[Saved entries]
--------------------

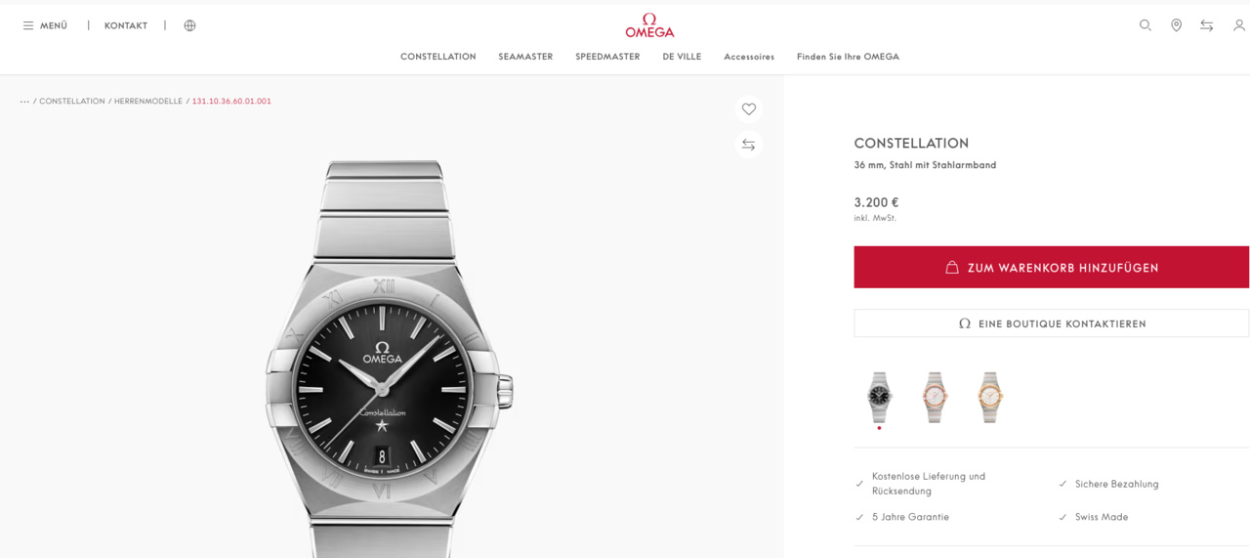This screenshot has height=558, width=1250.
Task: Open the search magnifier icon
Action: pos(1146,25)
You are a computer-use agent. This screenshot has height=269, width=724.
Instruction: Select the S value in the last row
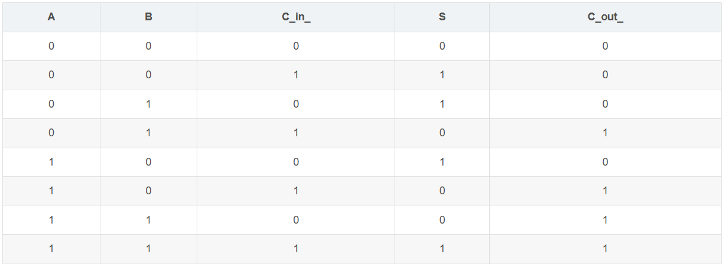[442, 249]
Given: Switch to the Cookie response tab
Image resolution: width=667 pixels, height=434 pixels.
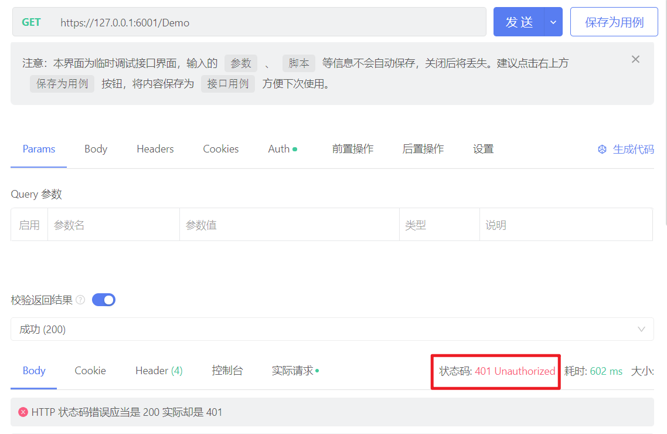Looking at the screenshot, I should click(90, 371).

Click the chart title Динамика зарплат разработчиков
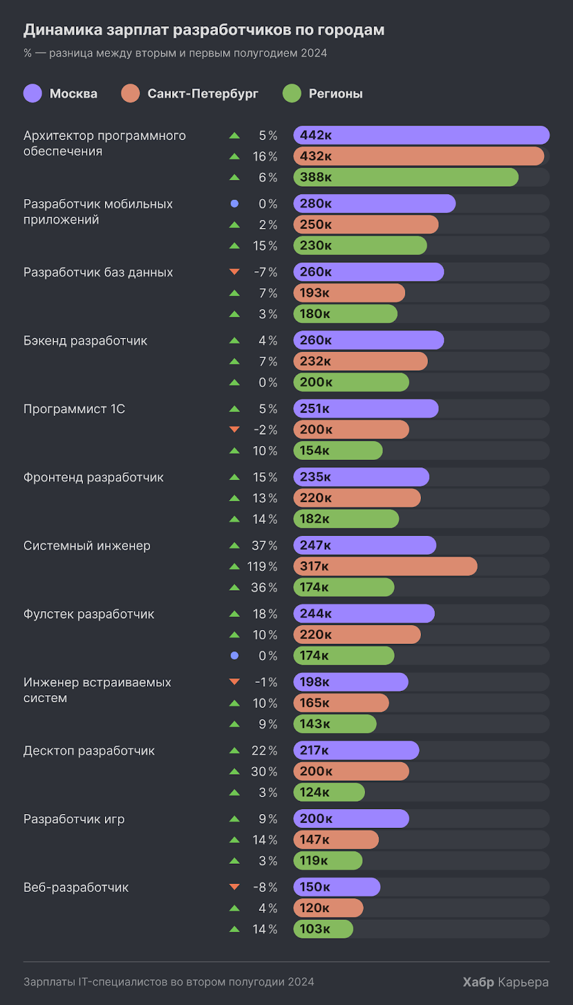[204, 30]
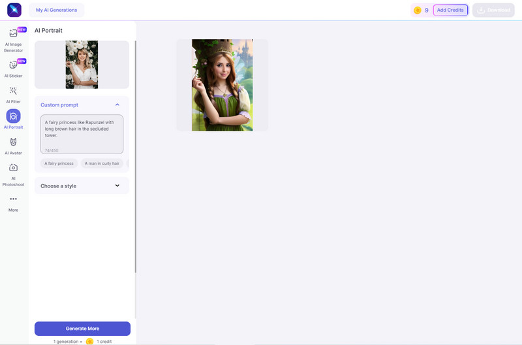Select the AI Portrait tool icon

pyautogui.click(x=13, y=116)
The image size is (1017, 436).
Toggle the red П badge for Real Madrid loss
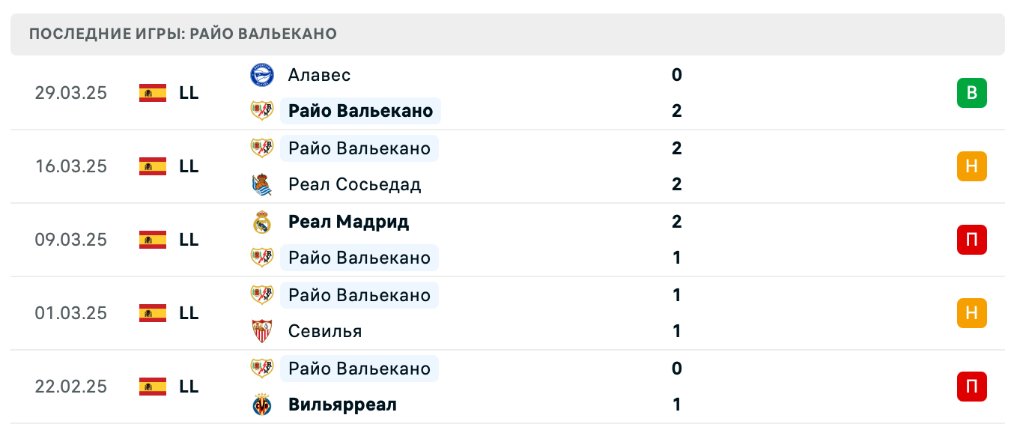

--------------------

** What you have to do **
Nothing but the lines from the one holding "Given: Switch to the Cookie response tab" through the last line of the entries should be written out, exactly and inclusively, minus the pictures.

** Task response **
Given: Switch to the Cookie response tab
Image resolution: width=667 pixels, height=434 pixels.
Looking at the screenshot, I should click(90, 371).

Click the chart title Динамика зарплат разработчиков
[204, 30]
Select the AI Portrait tool icon

pyautogui.click(x=13, y=116)
The image size is (1017, 436).
Toggle the red П badge for Real Madrid loss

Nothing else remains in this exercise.